LAHARPE, Ill. -- When COVID-19 disrupted the pork supply chain, Abbie Johnson saw more than just the impact to her family's farming operation.
She saw the possibility of helping people understand more about how food moves from farm to fork.
So the 16-year-old from LaHarpe put together a video as a 4-H and FFA project posted on YouTube and shared by the Illinois Pork Producers Association.
"I thought this would be the perfect opportunity to teach the public about how important everything is and how one little effect in the supply chain can affect so many areas," said Abbie, who will be a junior at Illini West High School and is a member of the LaHarpe Four-Leaf Clovers.
"Every part of it is very important from production to transportation to processing plants. We all work together, and we all work at a fast pace to produce the most pork as possible normally."
In the video, Abbie explains that the Johnsons raise pigs in a wean-to-finish operation, taking the animals from 15 to 18 pounds to market weight of 285 pounds in 140 days and sending them off to meat processing plants.
But the processing industry saw major changes in product demand when COVID-19 shut down restaurants and other food-service providers – the first disruption in the supply chain, Abbie said. Then plants shut down amid the spread of the virus before reopening at a lower capacity to deal with a growing backlog of pigs – a second disruption.
Unable to send pigs to the packing plant, the Johnsons had to slow down feed rations, and growth, to hold onto the animals as much as seven weeks longer than usual.
"Another problem that the pork supply chain had was the farrowing farm had pigs already born and they needed to be moved to a finishing farm, but those farms were full with pigs that needed to be sent out," Abbie said.
The bigger picture featured in Abbie's video helps explain another impact of the coronavirus.
"It's not just the packing plant. It's not necessarily that we didn't have enough animals. It was a disturbance in the supply chain that didn't allow animals to be produced into products we like to eat like bacon and pork chops," she said.

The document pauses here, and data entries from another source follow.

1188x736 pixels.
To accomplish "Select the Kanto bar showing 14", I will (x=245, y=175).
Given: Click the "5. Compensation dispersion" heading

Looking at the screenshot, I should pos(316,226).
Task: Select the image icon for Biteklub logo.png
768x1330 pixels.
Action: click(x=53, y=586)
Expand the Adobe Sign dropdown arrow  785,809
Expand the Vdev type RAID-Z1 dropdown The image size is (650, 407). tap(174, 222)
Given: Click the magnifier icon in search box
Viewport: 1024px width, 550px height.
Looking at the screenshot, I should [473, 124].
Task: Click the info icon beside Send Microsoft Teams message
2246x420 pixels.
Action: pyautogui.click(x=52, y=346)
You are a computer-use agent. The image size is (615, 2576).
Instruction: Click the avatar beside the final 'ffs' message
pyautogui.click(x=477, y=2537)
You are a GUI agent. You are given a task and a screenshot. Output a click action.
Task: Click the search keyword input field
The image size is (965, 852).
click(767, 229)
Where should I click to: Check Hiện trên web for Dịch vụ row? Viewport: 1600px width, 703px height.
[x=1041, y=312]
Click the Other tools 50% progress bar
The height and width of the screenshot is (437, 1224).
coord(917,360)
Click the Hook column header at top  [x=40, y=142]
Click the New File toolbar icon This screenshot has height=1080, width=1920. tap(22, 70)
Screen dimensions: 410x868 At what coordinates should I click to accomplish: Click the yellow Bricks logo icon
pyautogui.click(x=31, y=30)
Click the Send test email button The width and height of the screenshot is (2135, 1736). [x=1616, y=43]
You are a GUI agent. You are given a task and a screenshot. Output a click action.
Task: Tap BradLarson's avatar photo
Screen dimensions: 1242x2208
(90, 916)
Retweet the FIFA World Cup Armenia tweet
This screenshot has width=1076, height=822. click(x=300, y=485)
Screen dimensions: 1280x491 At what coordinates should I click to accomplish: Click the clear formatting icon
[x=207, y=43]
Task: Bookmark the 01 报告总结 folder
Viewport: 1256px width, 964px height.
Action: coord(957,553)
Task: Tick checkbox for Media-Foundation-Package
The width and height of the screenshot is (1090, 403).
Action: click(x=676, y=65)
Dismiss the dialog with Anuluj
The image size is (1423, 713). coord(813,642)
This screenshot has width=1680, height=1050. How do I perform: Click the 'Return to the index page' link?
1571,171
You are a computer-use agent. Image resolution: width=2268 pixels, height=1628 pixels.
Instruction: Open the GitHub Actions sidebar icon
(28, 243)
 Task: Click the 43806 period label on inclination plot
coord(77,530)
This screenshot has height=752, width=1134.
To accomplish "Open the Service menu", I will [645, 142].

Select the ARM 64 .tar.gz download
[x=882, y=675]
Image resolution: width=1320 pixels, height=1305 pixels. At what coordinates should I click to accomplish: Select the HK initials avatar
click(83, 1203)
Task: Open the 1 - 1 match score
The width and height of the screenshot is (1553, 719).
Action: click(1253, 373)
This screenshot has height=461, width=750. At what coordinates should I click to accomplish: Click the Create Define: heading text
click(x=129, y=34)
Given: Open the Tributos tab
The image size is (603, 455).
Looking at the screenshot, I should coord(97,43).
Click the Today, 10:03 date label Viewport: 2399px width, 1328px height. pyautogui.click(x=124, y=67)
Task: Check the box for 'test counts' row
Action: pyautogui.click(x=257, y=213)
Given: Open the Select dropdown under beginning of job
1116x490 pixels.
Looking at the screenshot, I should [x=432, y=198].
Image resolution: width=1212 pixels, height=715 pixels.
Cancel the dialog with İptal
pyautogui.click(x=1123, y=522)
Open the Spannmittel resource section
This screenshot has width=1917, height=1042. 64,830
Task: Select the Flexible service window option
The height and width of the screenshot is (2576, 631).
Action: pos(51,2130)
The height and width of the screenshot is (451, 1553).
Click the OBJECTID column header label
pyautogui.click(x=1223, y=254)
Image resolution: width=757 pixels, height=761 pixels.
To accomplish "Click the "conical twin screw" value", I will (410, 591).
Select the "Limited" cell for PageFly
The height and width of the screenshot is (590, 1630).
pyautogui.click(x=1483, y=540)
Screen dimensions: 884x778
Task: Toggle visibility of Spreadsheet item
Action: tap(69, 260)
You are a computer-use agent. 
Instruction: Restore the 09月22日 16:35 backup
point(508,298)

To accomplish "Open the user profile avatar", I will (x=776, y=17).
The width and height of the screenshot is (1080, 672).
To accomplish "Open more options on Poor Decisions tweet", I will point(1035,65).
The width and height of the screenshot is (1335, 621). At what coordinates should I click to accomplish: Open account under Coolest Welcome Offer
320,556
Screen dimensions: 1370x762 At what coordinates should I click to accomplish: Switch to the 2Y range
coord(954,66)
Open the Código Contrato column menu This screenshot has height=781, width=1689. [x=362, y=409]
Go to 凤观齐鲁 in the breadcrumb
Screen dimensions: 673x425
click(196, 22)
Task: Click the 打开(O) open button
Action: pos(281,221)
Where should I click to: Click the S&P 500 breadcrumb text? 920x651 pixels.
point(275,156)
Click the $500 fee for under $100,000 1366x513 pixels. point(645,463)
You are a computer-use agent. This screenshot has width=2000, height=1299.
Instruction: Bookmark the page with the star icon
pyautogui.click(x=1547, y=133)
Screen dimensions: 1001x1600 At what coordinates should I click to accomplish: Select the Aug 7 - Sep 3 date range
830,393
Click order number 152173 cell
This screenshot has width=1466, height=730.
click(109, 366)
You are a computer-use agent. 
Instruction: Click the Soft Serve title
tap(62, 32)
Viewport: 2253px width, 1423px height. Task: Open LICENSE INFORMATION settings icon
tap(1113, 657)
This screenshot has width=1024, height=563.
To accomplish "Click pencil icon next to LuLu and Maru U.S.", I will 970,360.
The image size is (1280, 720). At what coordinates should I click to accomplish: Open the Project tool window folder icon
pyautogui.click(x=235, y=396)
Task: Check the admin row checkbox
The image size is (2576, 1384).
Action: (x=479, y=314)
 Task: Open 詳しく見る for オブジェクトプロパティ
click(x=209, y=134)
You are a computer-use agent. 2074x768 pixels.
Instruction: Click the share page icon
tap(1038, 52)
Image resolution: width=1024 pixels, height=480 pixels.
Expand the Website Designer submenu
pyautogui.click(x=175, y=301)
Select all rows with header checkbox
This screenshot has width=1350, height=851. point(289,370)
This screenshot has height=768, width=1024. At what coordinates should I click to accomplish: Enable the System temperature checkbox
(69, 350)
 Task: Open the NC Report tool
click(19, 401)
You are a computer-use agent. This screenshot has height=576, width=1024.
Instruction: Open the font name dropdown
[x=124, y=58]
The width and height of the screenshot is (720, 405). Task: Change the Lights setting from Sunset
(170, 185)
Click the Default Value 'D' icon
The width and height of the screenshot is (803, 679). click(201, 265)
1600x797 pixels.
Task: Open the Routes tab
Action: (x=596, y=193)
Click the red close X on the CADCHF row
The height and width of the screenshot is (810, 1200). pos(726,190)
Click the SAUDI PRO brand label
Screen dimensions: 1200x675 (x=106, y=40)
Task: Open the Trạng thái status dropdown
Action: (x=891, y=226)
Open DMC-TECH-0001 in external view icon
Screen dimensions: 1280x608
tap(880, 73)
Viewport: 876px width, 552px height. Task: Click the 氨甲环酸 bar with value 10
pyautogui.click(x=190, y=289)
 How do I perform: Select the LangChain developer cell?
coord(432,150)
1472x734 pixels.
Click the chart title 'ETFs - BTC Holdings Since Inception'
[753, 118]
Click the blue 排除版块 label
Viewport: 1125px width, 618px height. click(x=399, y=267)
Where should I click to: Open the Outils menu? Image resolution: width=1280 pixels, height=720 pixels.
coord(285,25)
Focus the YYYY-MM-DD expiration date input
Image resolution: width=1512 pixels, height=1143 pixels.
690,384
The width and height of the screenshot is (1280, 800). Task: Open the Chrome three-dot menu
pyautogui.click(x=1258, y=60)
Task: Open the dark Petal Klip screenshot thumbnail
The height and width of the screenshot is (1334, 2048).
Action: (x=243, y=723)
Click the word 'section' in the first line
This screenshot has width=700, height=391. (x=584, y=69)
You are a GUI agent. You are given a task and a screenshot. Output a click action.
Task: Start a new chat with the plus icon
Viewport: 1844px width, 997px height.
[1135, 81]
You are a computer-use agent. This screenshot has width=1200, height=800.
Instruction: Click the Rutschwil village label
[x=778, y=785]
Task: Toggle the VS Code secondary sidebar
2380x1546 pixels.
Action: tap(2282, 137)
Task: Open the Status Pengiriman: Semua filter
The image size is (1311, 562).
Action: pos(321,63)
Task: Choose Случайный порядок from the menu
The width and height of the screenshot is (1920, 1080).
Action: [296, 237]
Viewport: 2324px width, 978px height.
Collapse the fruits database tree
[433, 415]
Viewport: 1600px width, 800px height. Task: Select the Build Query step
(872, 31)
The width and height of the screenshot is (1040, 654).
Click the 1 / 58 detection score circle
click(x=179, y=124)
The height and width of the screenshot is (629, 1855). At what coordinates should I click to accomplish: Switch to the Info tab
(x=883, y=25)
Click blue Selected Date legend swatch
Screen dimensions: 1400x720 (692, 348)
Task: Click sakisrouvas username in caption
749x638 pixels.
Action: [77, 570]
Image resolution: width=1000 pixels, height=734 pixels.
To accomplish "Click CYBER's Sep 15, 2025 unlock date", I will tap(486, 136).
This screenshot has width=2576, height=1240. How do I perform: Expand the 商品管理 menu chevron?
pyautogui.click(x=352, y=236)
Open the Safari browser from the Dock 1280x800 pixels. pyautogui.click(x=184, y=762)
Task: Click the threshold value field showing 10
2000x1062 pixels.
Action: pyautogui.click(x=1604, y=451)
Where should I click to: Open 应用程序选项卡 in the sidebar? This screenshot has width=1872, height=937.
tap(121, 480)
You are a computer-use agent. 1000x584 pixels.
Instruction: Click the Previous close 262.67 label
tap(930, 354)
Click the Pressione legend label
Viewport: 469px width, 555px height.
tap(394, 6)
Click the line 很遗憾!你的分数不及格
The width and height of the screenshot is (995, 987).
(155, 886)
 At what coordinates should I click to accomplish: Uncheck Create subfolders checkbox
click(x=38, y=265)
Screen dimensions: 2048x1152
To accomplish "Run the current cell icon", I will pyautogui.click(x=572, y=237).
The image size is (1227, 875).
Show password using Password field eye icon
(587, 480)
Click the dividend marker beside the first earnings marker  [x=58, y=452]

Abbie used video from the family farm and other sources, and talked with her dad Andy Johnson and Dr. Joe Connor, in putting together the project named a state fair alternate in this year's virtual Hancock County 4-H Fair. Another of her videos, focused on beef production, was a grand champion winner at last year's Illinois State Fair.
It's good training for Abbie, who's looking at a possible career in ag communications. "My ultimate goal is to educate people who might not know about agriculture," she said.
Helping consumers gain awareness of the farm-to-fork process allows the pork industry to connect with buyers on a deeper level, said Jenny Jackson, IPPA's director of communications.
"Advocates such as Abbie Johnson, have taken this opportunity to share the farm-to-fork journey with family and friends. By watching videos like hers, and seeing our social media presence, we are finding that consumers have a greater appreciation for farmers knowing the complicated process it takes to get food on grocery store shelves."